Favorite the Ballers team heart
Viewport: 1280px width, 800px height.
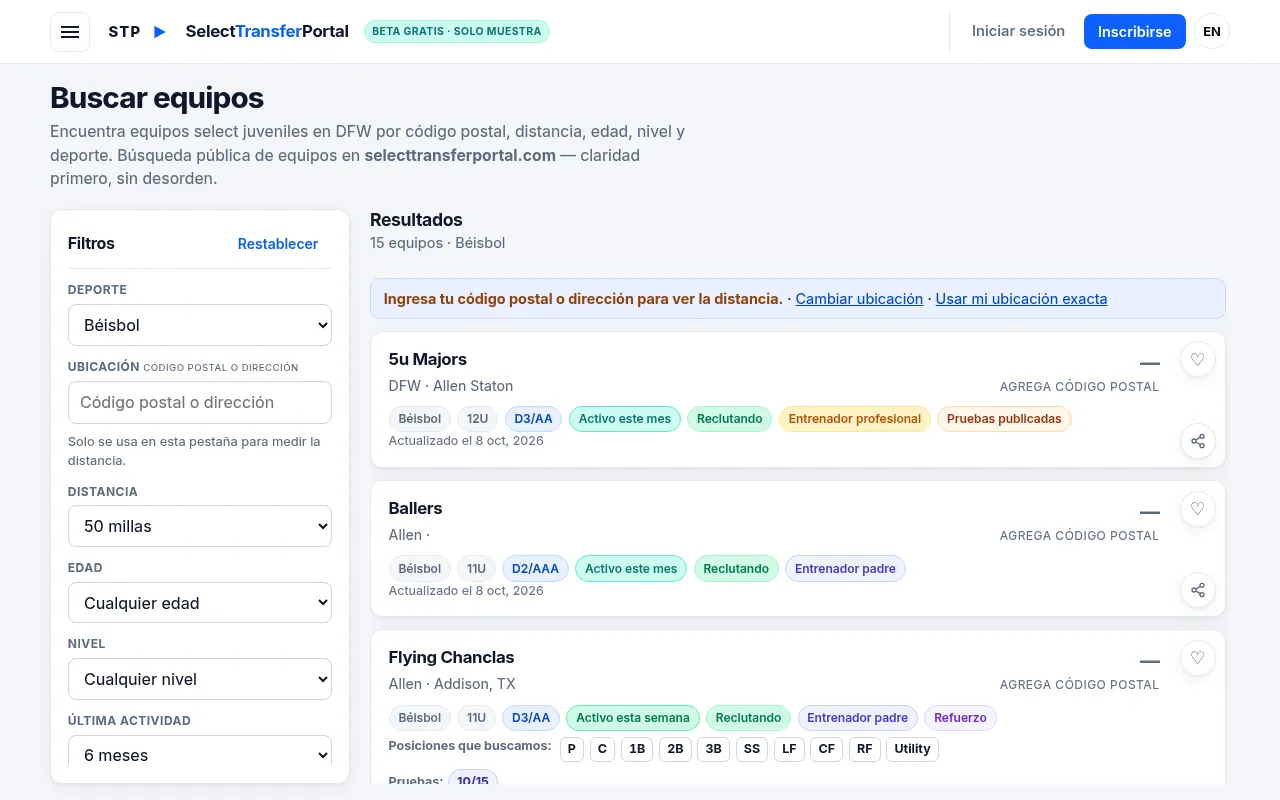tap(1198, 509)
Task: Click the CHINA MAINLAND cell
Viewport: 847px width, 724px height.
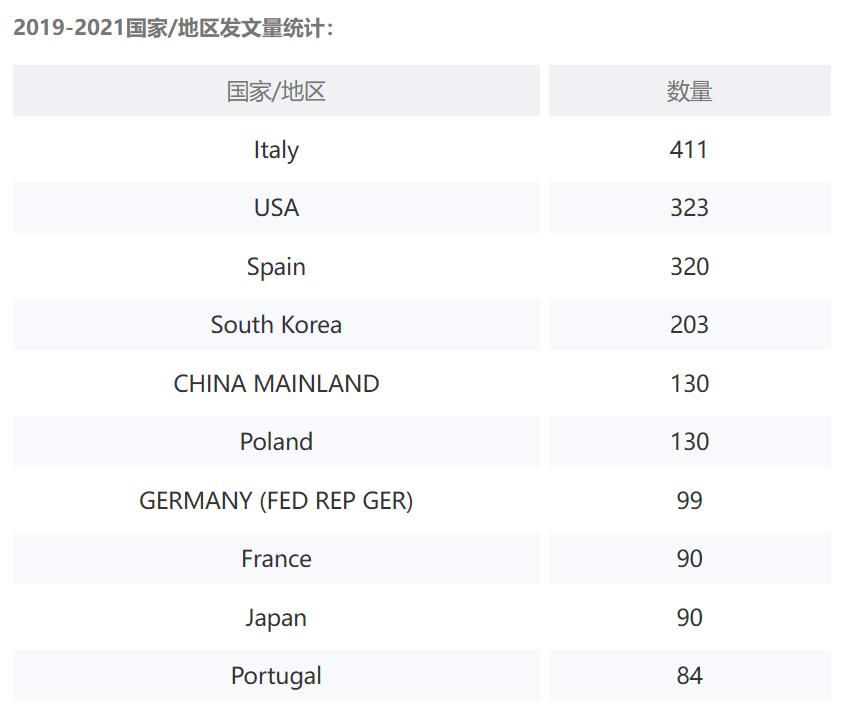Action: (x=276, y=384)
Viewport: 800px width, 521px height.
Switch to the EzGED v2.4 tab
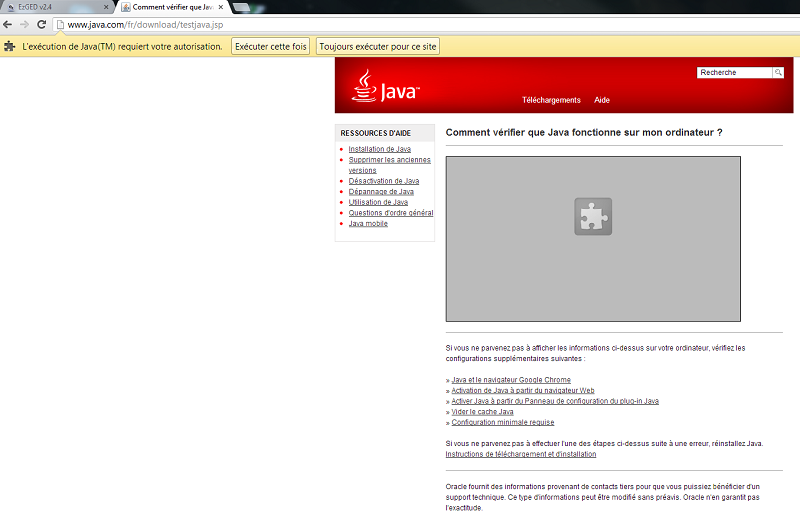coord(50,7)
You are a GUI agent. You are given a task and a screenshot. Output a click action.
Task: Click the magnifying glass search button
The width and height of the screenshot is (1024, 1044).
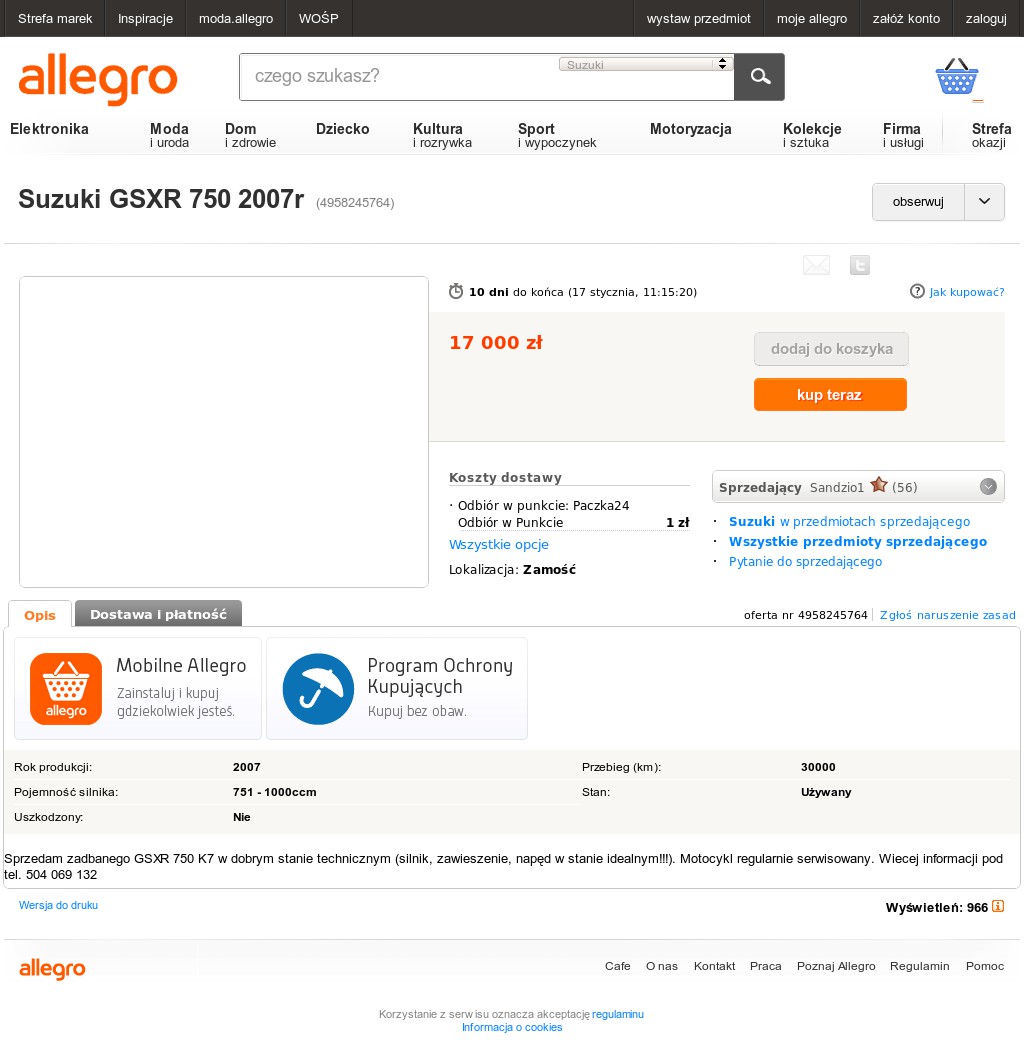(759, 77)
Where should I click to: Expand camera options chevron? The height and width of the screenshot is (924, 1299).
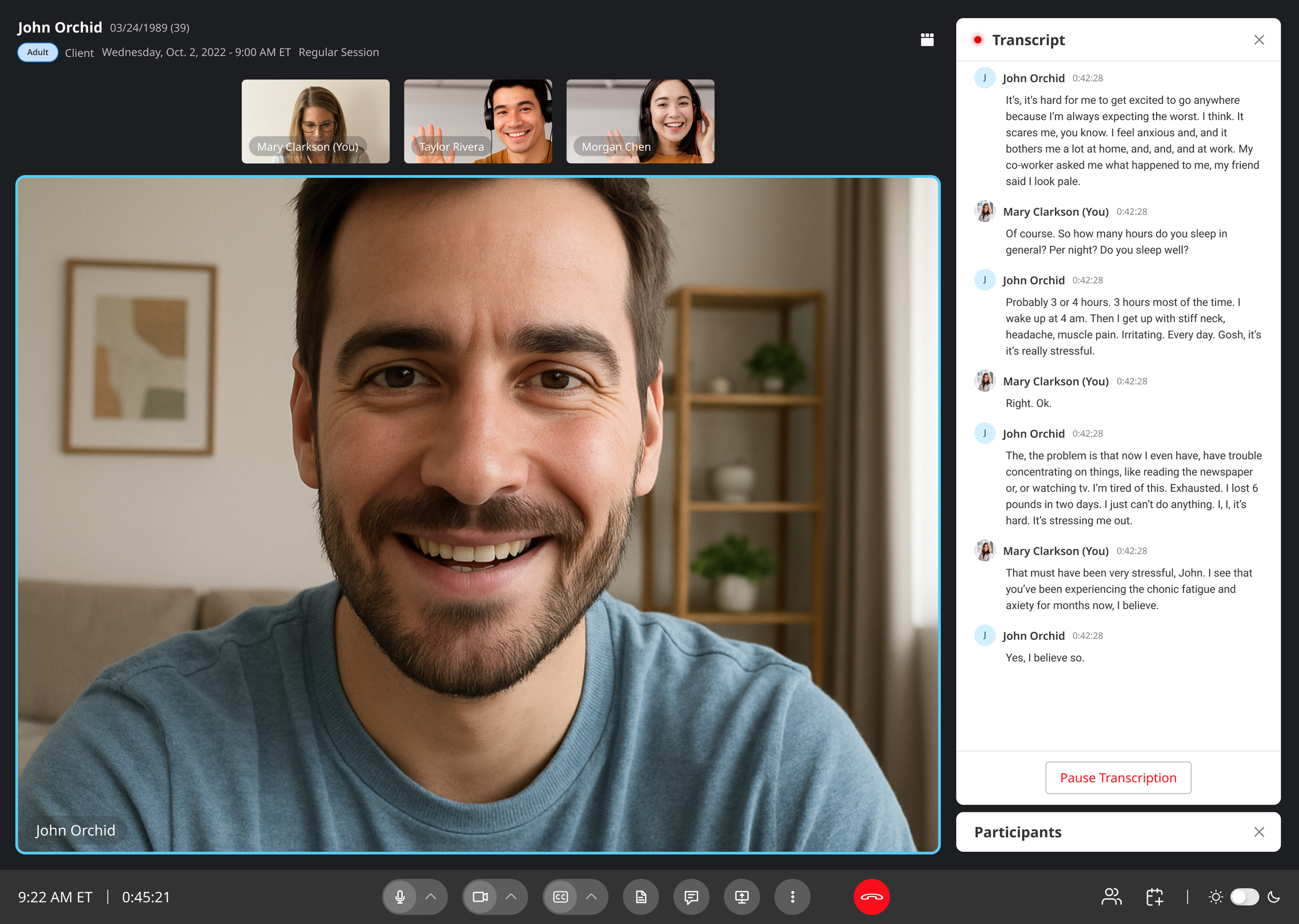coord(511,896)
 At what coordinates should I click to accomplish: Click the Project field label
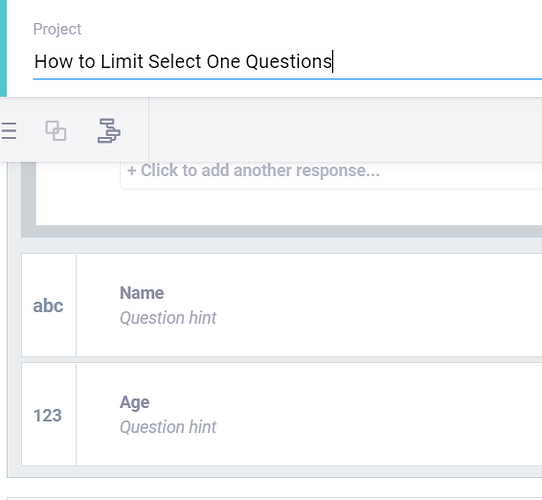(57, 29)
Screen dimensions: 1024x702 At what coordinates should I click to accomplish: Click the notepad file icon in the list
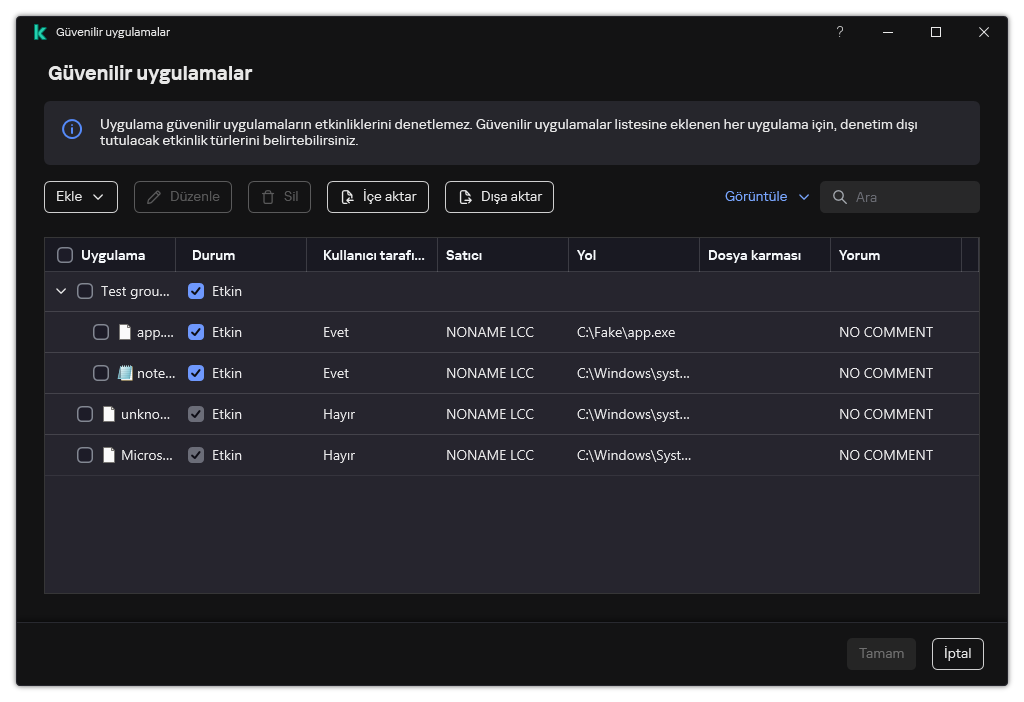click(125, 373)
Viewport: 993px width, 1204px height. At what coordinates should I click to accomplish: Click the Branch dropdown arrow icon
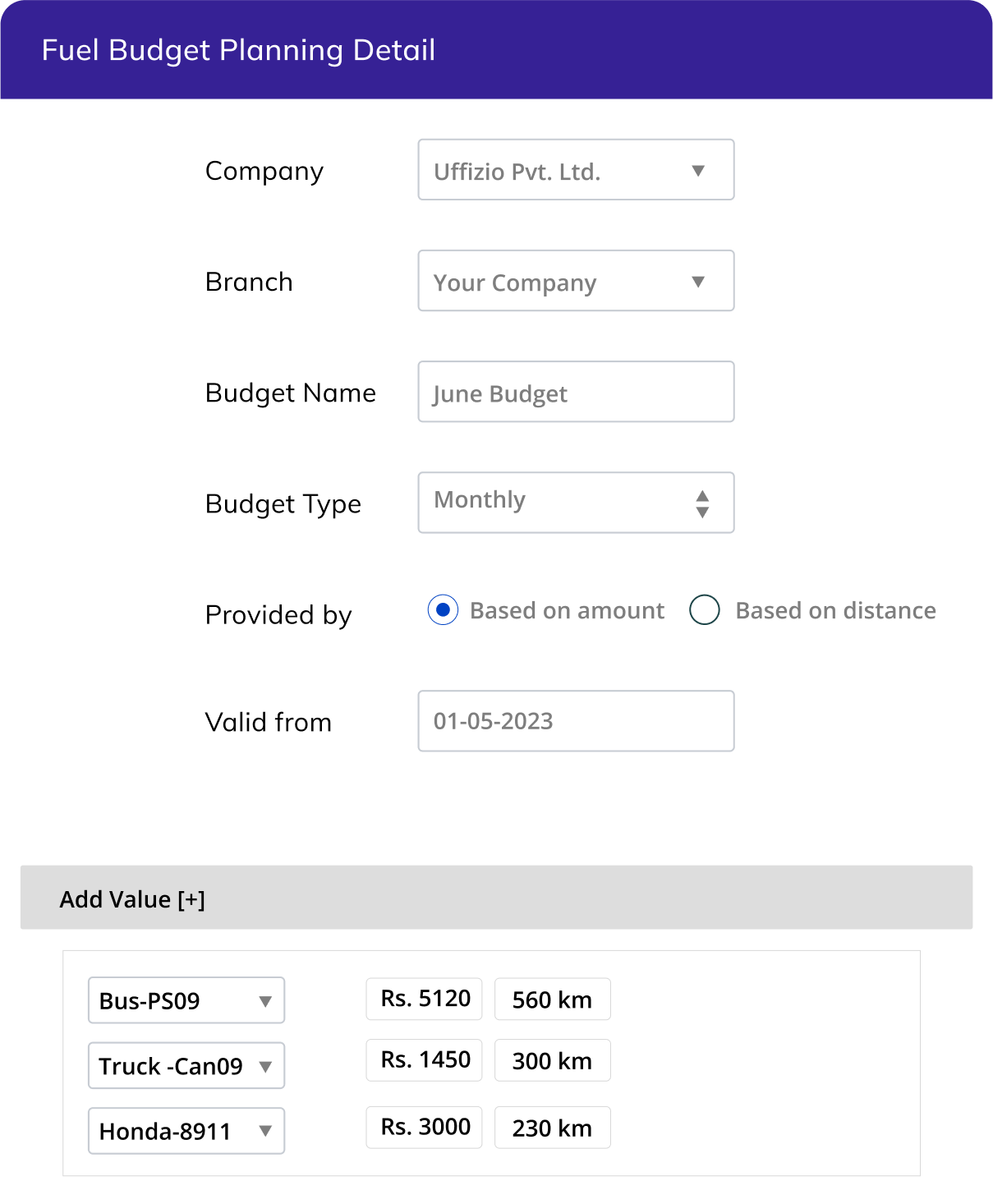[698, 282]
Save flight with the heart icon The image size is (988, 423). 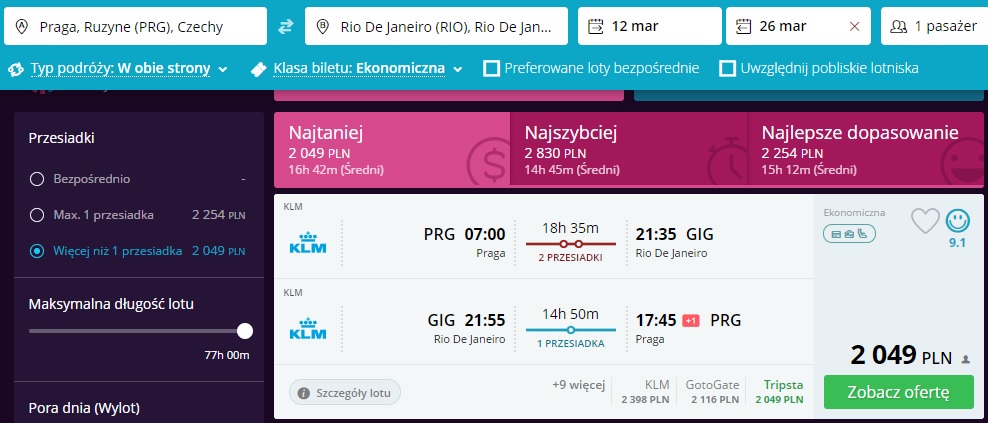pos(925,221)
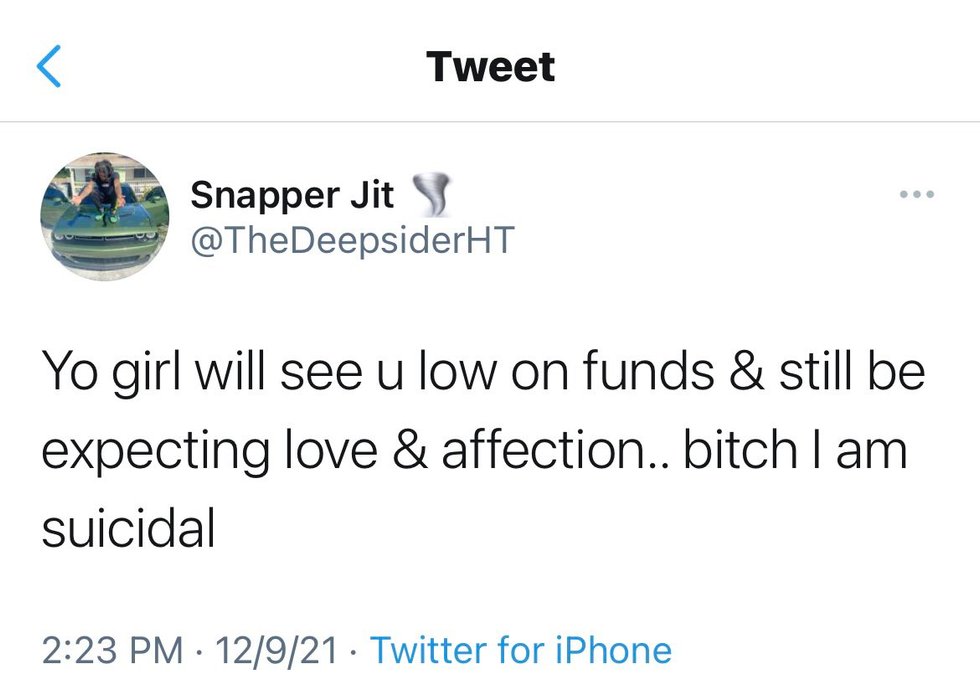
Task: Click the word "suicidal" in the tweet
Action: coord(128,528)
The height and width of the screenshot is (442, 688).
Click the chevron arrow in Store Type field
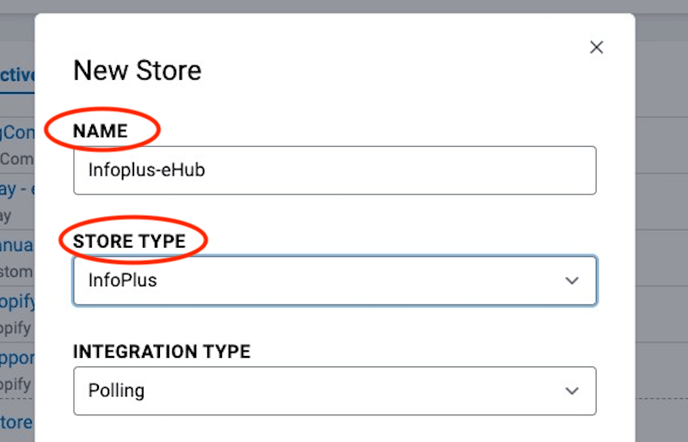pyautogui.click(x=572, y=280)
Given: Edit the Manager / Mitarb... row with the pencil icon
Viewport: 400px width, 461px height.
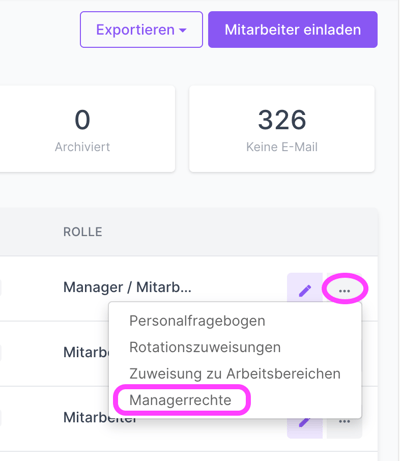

■ ■ ■ ■

- SET TASK
How many lines of the material above contain the string "arrow"? Give only the number.

- WORKED ANSWER
2